By Yoshiko Uchida / Yomiuri Shimbun Staff WriterA number of restaurant menus now feature “dry-aged meat,” which is popular for its unique aroma and flavor. However, no unified standards exist on how to produce such meat, which leads to varying quality.
Carneya Sanoman’s, a restaurant in Minato Ward, Tokyo, specializes in dry-aged meat. Hefty cuts are laid out in its large dry-aging appliance cooled to 0-2 C. The restaurant was opened in 2015 by Chef Isami Takayama, who trained in Italy. His recommended dish is a thick sirloin steak (¥3,000 per 100 grams, excluding tax), characterized by a crispy surface and juicy, tender flesh. Orders can be made from 200 grams. “Aging beef enriches the flavor and improves tenderness,” Takayama said.
There is no clear definition of dry-aged meat. Generally, the term refers to meat aged longer than normal to enhance flavor among other purposes. It began attracting attention about 10 years ago, and can be found today on the menus of many restaurants.
According to Kenji Yamamoto, a consultant on the distribution of agricultural and livestock products, the surge in popularity of matured meat was triggered by the spread of a dry-aging technique. Dry aging entails wind-drying the surface of the meat at low temperatures and letting it age for about 40 days.
The method had been used in Europe but it was in New York that the technique was further advanced. In Japan, meat sales company Sanoman in Fujinomiya, Shizuoka Prefecture, successfully produced dry-aged meat in 2008. Carneya Sanoman’s sources its meat from the company.
“In the past, many people favored marbled beef, but French and Italian chefs began using leaner meat. Dry aging has become a popular means of enhancing the flavor of leaner cuts,” Yamamoto said.
Progress has been made on new methods. Tokyo-based Foodism Co., which conducts business planning for restaurants, and Meiji University successfully made dry-aged meat after about 30 days, after jointly developing “aging sheets,” which are specked with mold spores necessary for the process. Researchers for the project say they can stably produce dry-aged meat without decay.

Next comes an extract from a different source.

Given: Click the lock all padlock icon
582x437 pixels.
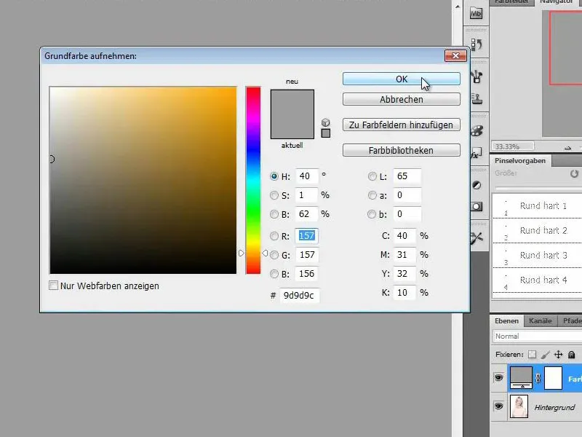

Fast food chain operator First Kitchen offers three items on its menu that use the meat, which has been dubbed “fermented dry-aged meat,” including the Kuroge Wagyu (black Japanese beef) Burger priced at ¥1,000 including tax. “Salt and pepper are the only seasonings used, so the aroma of dry-aged meat can be appreciated. We hope customers also enjoy its tender texture,” said a public relations official for the company.
Industry lacks clear guidelines
Though dry-aged meat has boomed in popularity, some note its varying quality.
“In the past, some stores sold vacuum-packed meat aged a little longer than usual and tried to pass it off as dry-aged meat,” industry expert Kenji Yamamoto said. “Still, some restaurants and stores ask me how to produce dry-aged meat on their own. However, the activities of microorganisms in a dry-aging facility determine the quality, and it’s not easy to produce.” If one simply tries to age meat at home in a refrigerator, it will not mature.
It’s currently possible to sell meat of any quality as “dry-aged meat,” which may confuse consumers. To address these circumstances, the Agriculture, Forestry and Fisheries Ministry considered setting standards for dry-aged meat under the Japanese Agricultural Standard (JAS) system in fiscal 2015.
However, there are no established procedures for the preparation of dry-aged meat and a dearth of relevant data. For example, it is unclear how much the flavor should change. With that in mind, the ministry postponed the creation of standards. It is now conducting relevant studies, on factors such as the flavor properties of aged meat.